A best-selling author of health books, Kellogg argued that coffee was unhealthy for the liver, that indigestion was the leading cause of Americans' deaths, that spices from mustard to salt were unhealthy, and that vinegar was "a poison, not a food." He lectured on the advantages of celibacy, and proudly claimed that he and his wife (they were married more than forty years) had never had sex. He also sponsored "Race Betterment Conferences" in support of eugenics programs, and advocated racial segregation for "preservation of the human race".

As part of the Sanitarium's dietary program, Kellogg and his brother, Will Keith Kellogg, invented several foods made from grains, which were forced through rollers to make long sheets of dough. Called away while cooking wheat one day, when the brothers returned the wheat seemed overcooked. Funds were tight so they decided to put it through the rollers anyway, and as each wheat berry was flattened it emerged as a thin flake -- they had accidentally invented "flaked" cereals, and the Sanitarium became famous for its wheat and corn flakes.

The brothers co-founded a company to sell their cereals, but Dr John Kellogg always saw himself as the older, smarter brother, and he treated the uneducated Will Kellogg more as an employee than a sibling. They eventually feuded over business matters, and Will left to establish the business that became the famous cereal manufacturer, Kellogg's of Battle Creek. For years they sold competing boxes of corn flakes, until the Kellogg brothers sued each other, and after that they were estranged for the rest of their lives. When business at the Sanitarium lagged, Kellogg got out of both the health resort and cereal businesses, while his brother's Kellogg Company kept expanding its factory.

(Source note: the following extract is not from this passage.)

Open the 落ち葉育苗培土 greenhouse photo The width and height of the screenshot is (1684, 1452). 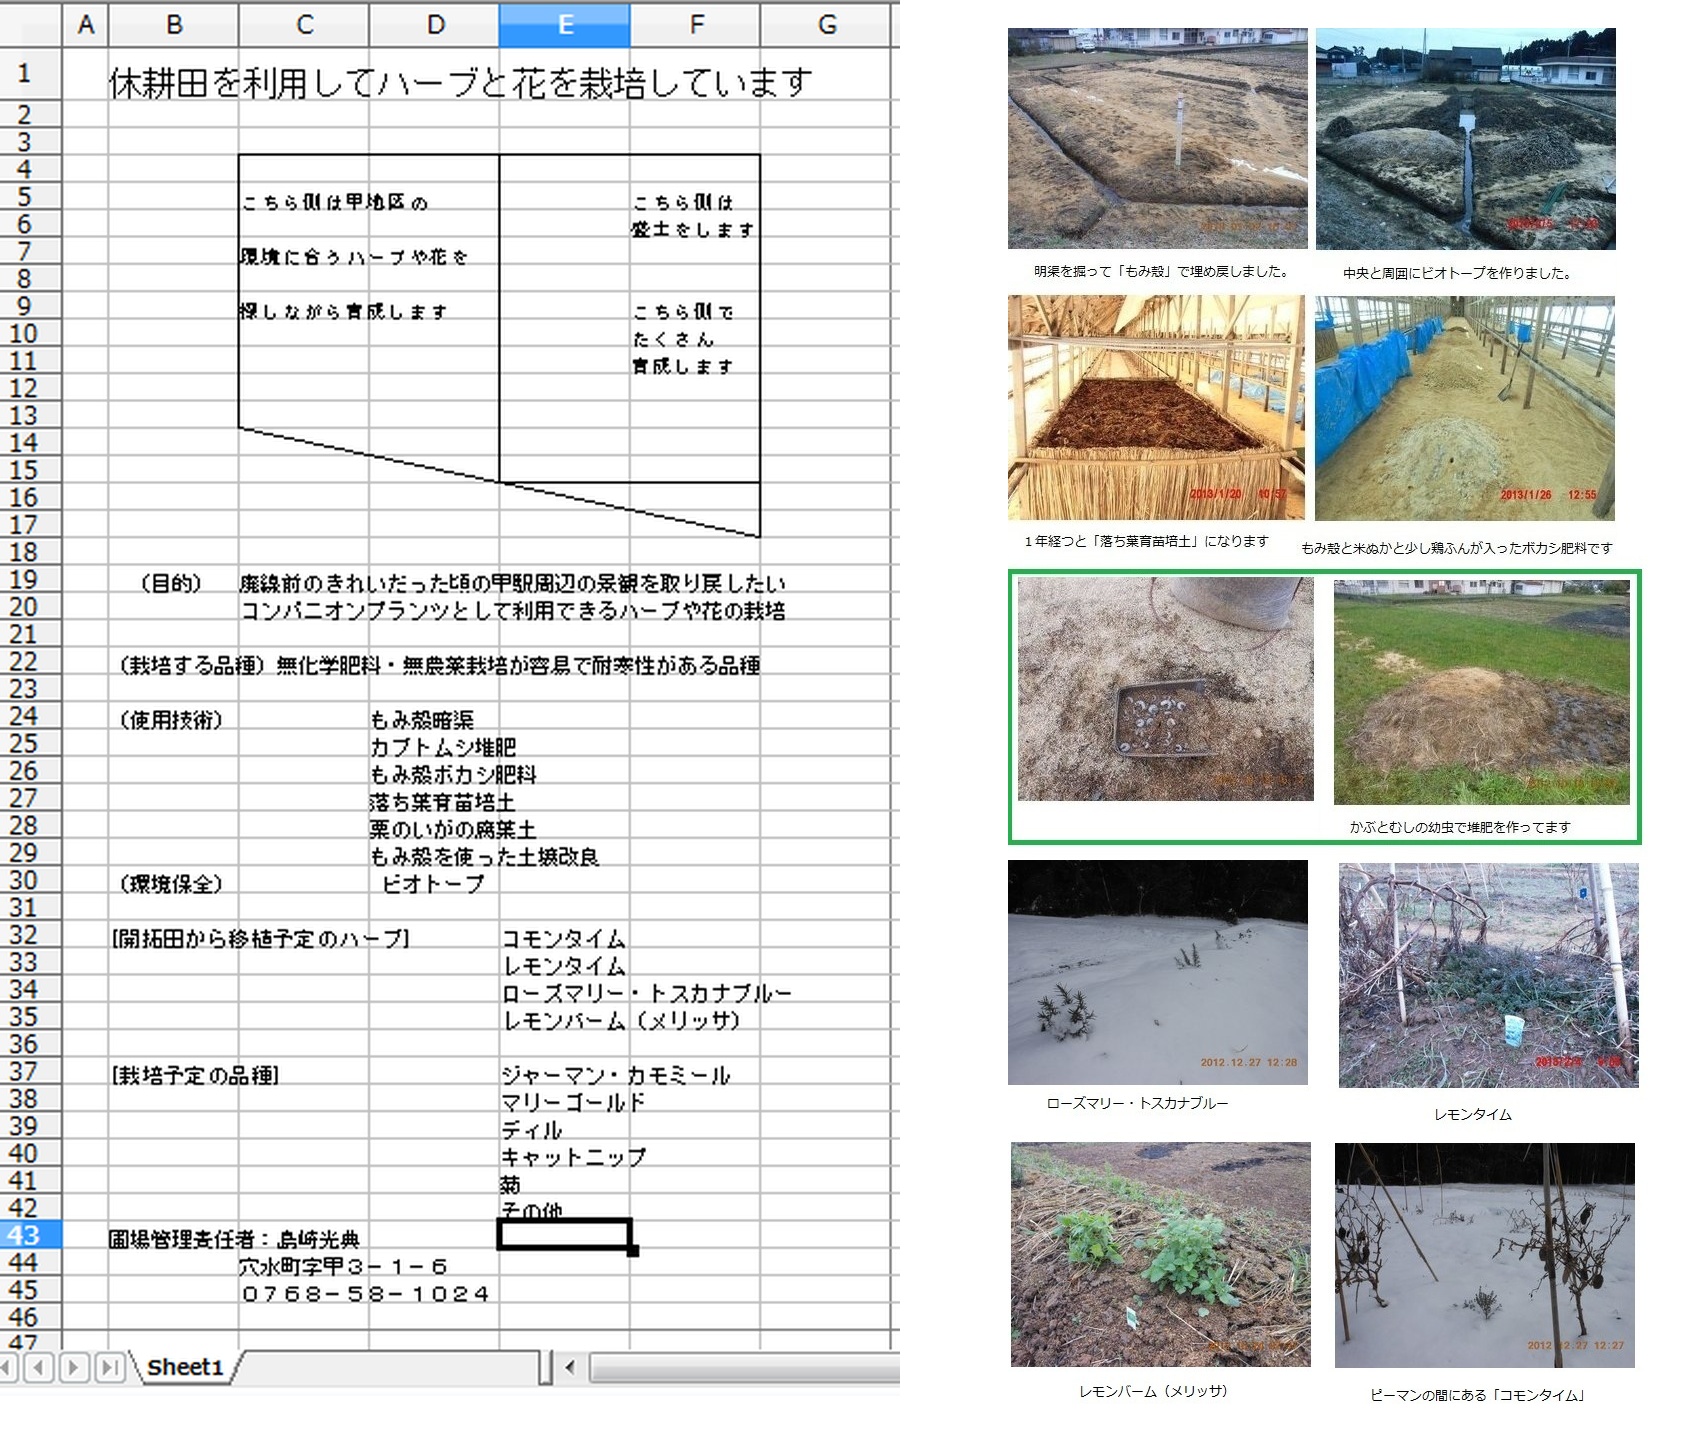[x=1156, y=407]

On his deathbed, Kellogg wrote an apology, acknowledging that he had wronged his younger brother and seeking his forgiveness. "I earnestly desire to make amends for any wrong or injustice of any sort I have done to you", he began, in a letter that went on for seven pages. He gave the letter to his secretary and told her to mail it, but she shared his decades of animosity toward his brother, and after reading the letter she simply stashed it in her desk. He died shortly thereafter, and the two Kelloggs never reconciled.